-- Exercise data follows --
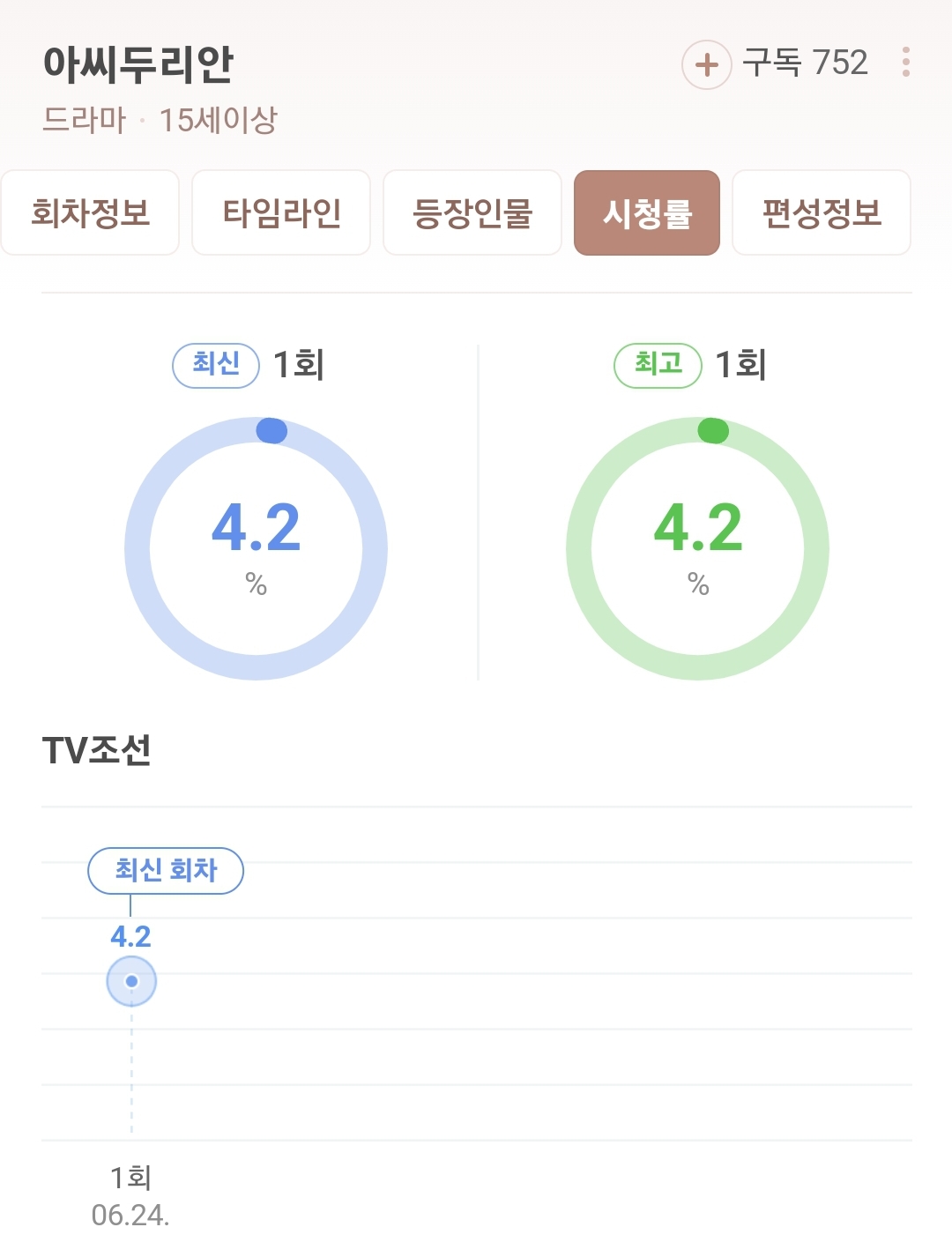Click the green dot on highest rating ring
Image resolution: width=952 pixels, height=1257 pixels.
pos(713,431)
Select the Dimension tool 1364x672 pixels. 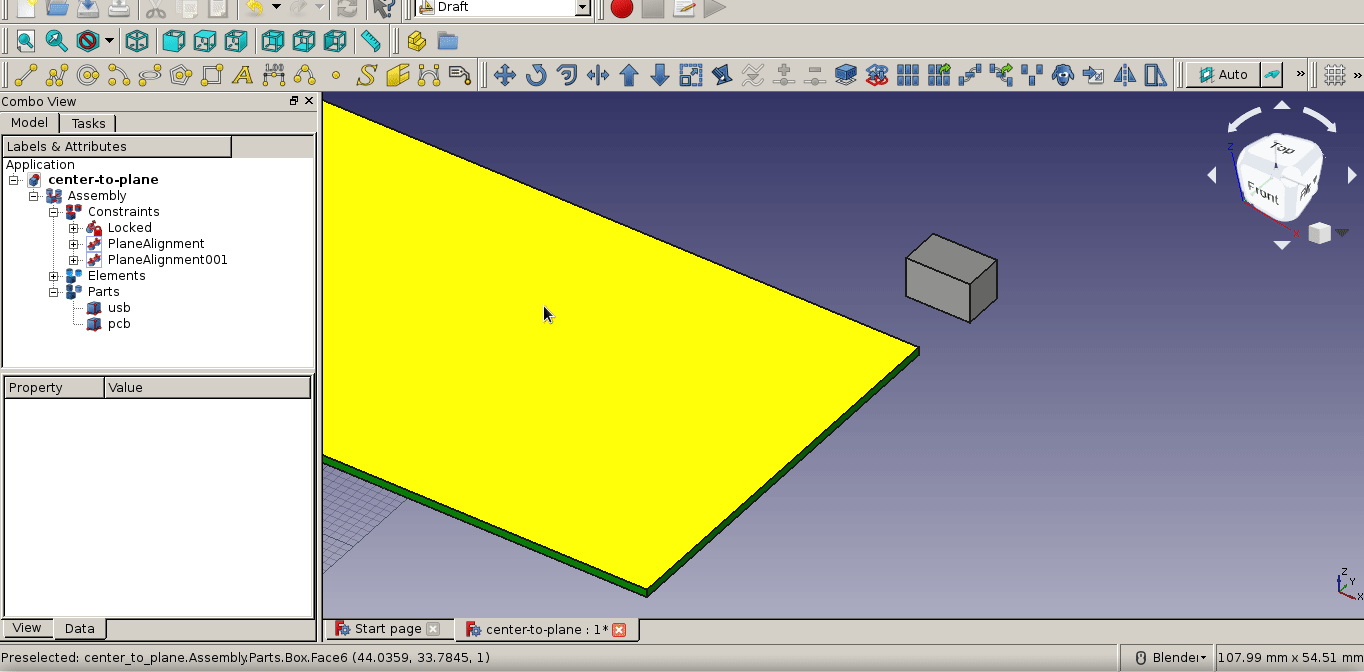coord(274,74)
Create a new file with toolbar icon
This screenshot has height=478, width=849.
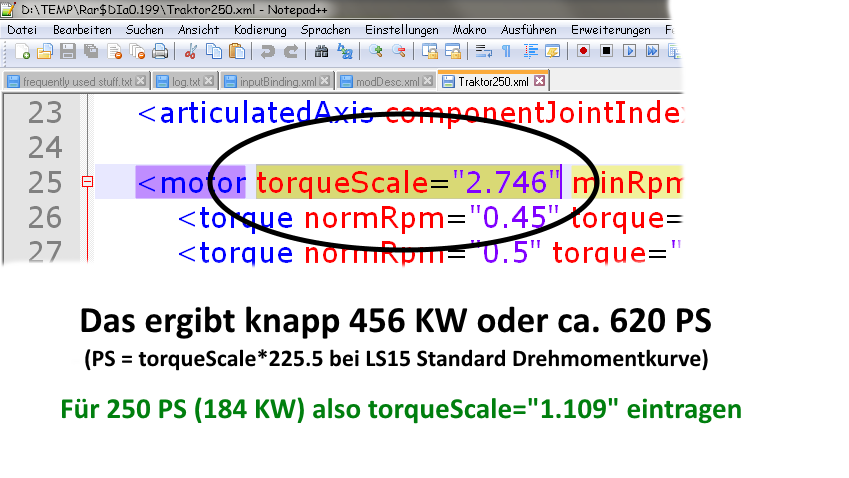[x=22, y=51]
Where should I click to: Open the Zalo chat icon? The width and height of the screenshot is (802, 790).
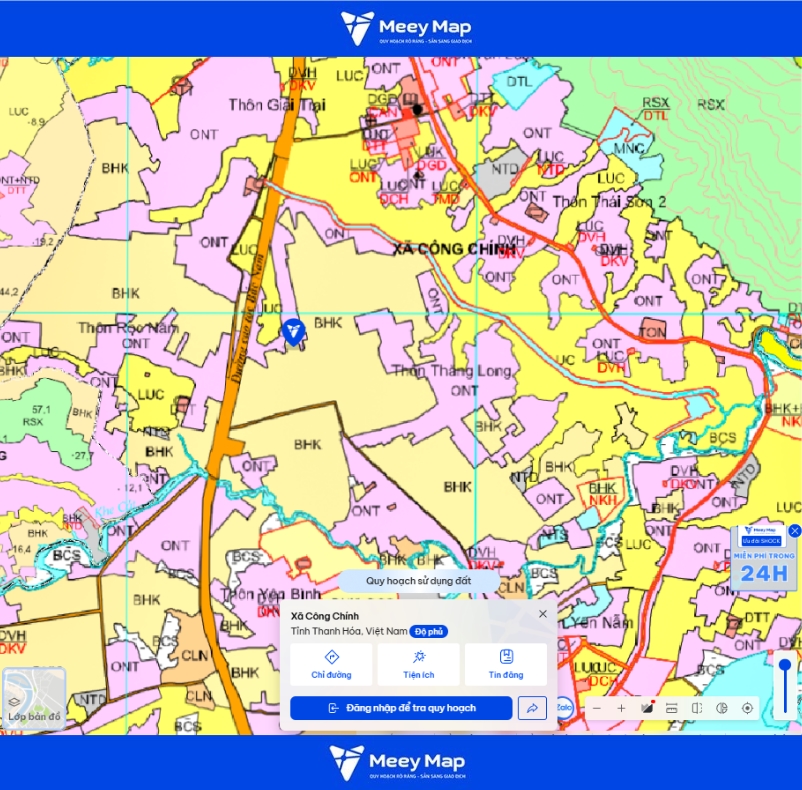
-- Exercise data concluded --
▸ **Assigned task**:
What is needed here is one number: how many lines of the entries hold the string "icon".

▸ **Answer section**:
2